With the events of “Fear Itself” raging (which are just about starting to make sense...) Hank Pym leads his charges into battle, but the fights are hard, and the kids are making some tough decisions -- ones which they’ll almost certainly come to regret.
The issue is largely divided into two parts. The first sees Hank Pym, as Giant Man, facing off against Greithoth, Breaker of Wills. Ironically, it’s Greithoth’s will which has been broken, as the sight of Pym snaps the Absorbing Man back into some sort of control over his own body, although retaining his Asgardian power-up.
Although it’s an enjoyable grudge match, there’s a sense of an inevitable inconclusive result here (after all, none of The Worthy seem to have been definitively stopped yet, and now’s hardly the time) but at least the fight gets an interesting, Pym-esque resolution. It’s just a shame that the fight was occurring on the flimsiest of premises when there’s so much more potential in it.
Far more intriguing than the Pym-Creel battle, however, is the latter part of the issue, in which Veil and Finesse find themselves helping survivors in the wake of the attack on the capital. After Veil narrowly rescues a young girl’s mother from dying in the wreckage of a building, the woman is killed by fire from one of the Red Skull’s mechs. What Veil does afterwards is equally understandable and disturbing, and made all the more interesting for what it says about her character.

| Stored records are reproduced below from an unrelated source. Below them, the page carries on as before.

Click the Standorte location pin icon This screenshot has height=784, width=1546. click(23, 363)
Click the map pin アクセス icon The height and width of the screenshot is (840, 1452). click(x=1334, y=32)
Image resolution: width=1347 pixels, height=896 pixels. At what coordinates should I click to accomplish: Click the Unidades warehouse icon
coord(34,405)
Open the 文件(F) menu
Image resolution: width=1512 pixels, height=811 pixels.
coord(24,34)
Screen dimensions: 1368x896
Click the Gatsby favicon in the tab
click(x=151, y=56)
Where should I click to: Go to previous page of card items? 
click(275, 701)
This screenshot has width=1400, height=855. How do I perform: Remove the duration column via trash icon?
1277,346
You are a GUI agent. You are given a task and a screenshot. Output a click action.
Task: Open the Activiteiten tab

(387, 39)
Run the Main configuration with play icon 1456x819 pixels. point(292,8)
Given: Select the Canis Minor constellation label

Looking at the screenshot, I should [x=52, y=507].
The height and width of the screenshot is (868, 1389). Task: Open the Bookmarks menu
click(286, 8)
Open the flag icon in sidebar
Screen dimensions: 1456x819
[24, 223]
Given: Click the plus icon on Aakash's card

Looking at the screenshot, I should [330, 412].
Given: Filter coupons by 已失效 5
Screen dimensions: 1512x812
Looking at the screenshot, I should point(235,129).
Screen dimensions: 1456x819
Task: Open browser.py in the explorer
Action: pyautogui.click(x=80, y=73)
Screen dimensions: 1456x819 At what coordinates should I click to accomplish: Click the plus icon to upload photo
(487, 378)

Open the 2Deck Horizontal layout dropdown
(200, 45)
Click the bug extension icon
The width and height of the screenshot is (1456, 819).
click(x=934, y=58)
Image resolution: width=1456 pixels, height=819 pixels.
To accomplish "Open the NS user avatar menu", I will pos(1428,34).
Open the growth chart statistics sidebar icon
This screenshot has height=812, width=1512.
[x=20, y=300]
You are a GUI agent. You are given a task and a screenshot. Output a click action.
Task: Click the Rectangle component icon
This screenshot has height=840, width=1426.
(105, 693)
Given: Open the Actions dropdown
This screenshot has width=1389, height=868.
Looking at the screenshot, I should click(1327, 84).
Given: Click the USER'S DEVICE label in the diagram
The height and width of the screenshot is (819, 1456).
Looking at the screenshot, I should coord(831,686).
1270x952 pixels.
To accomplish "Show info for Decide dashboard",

Back in issue #1, you may recall, Veil was the eyes and ears of the book’s audience, and back then, the knowledge that she was considered a potential villain was supposed to be as obviously untrue to us as it was to her. Yet here we are, watching her take some decidedly un-heroic actions fed by her own anger, rather than any heroic intent. It’s masterful work by Gage, and part of a story I can’t wait to read more of.
Tom Raney’s artwork is a good fit for “Avengers Academy,” easily on a par with regular artist Mike McKone. With inks and coloring that make the most of his bright, clear superheroics, “Avengers Academy” is as consistent visually as it is on the script level.
Ultimately, while the intrusion of “Fear Itself” into the book’s ongoing narrative might not be doing “Avengers Academy” any particular favours, at least Gage is capable of making the most of the crossover in ways that let him advance his regular plotlines. If you didn’t know better, it’d seem almost as if it were planned. If only all crossovers could be as bearable.